Again, I think, articles like hers lack publicity, too.
You see my friends… The good—no make that great—things about us as a people are often put to the backburner. With all due respect to the media, I ask: please, do something about it. Like what I said, the times are calling for an orientation revolution.
It’s high time we get reoriented to our true selves as a people. It’s high time we be proud in our own history. It’s high time for us to have bilib in our resiliency and potency as Filipinos.
And so, about being a politician… I was having coffee yesterday with Ate Aiz (a graduating Pol Sci major and UP Gawad Kalinga’s president) at Cordillera Coffee in Vargas Museum. Sarap! Ang cozy pa sa place. UP people, i-try niyo! Anyway, we were having discussions ranging from various topics but mostly about our dreams and politics. I actually like her plan. She said that she wants to get rich by 25, retire by 35, and save the world after. Well, that’s not exactly what I want. But that’d be a good template to follow, except for the age. Haha! Seriously, I realized that there’s soooo much I want to learn and sooo much that I want to do for this country. This country first.
Conversations. I treasure those, especially the ones concerning the society, especially the ones among fellow UP people… I look up to my colleagues, actually. Because in most of them, I see passion, I see love for country, and I sense tenderness in their hearts and a sparkle of hope in their eyes.

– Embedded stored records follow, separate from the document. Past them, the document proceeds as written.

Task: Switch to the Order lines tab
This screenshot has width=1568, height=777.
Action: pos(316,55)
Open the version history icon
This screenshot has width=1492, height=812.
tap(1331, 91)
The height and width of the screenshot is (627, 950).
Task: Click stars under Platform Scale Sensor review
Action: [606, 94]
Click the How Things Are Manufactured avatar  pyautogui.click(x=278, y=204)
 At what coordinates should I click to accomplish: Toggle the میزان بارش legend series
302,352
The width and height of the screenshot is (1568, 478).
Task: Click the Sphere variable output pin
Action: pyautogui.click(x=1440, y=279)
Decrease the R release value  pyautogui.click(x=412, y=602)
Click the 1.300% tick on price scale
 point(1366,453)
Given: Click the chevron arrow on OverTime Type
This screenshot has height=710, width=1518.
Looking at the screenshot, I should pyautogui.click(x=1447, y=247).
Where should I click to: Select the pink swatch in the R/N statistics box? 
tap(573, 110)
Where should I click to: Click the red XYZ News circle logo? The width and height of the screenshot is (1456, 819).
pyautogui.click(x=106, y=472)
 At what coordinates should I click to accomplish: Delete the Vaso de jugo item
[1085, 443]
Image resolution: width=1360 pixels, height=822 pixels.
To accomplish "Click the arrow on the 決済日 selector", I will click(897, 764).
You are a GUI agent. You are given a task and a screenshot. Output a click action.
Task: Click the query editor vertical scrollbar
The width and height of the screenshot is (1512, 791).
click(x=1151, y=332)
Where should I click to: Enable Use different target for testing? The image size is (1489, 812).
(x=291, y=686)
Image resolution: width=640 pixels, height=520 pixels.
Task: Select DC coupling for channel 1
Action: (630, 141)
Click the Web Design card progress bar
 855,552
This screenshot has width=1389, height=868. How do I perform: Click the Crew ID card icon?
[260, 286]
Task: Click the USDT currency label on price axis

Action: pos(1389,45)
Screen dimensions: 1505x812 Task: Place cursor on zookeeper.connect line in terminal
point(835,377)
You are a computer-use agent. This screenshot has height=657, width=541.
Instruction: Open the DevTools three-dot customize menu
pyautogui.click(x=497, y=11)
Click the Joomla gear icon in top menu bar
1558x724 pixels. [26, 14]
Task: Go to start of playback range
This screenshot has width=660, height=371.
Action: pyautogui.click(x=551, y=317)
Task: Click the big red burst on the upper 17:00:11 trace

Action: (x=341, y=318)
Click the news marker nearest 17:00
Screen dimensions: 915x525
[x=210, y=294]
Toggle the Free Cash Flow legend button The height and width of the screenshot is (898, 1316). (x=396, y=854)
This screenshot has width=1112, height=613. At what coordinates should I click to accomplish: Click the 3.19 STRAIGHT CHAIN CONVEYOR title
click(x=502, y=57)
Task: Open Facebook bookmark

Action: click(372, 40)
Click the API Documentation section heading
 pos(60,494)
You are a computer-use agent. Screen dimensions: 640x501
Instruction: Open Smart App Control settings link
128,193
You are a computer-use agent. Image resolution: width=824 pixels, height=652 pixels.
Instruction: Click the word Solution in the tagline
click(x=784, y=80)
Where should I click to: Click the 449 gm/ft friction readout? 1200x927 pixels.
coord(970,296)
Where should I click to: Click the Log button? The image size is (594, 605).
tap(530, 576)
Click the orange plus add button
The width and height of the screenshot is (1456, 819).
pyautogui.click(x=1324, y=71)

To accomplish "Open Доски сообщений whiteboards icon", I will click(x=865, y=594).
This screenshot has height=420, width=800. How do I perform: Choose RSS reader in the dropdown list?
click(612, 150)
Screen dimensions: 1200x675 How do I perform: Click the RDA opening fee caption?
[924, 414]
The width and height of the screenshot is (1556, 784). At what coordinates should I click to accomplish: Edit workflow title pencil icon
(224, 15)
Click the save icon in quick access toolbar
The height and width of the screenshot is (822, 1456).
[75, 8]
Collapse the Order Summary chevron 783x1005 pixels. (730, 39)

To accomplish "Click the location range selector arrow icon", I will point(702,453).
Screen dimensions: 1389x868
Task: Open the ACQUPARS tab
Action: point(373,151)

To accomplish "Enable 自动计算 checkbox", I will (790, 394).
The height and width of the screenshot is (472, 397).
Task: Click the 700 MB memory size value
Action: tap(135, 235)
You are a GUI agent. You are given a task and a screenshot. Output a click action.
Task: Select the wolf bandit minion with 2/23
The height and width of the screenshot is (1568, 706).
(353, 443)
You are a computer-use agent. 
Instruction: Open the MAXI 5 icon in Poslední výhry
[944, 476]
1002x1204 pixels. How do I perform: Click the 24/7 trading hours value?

Right now though, I still can’t see myself as a politician. But if I really want to pursue changes in the most concrete way, I might have to be one. Educate me, please. If that’s what I want, do I really have to be one? Because I think that as of the moment I lack the psychological strength to handle all the dirty stuff I’ve been hearing about. I fear conflict. And I value peace of mind.
I’m about to turn 19. Until when will I be at peace?
1 comment:
Bakit hindi? Kailangan ng mga taong katulad mo na nag-uugat. Alam mo, hindi ko alam ang sasabihin ko. You learned from our discussions in class. At patuloy ka pang natututo ng SP. Mabuhay ka kapatid!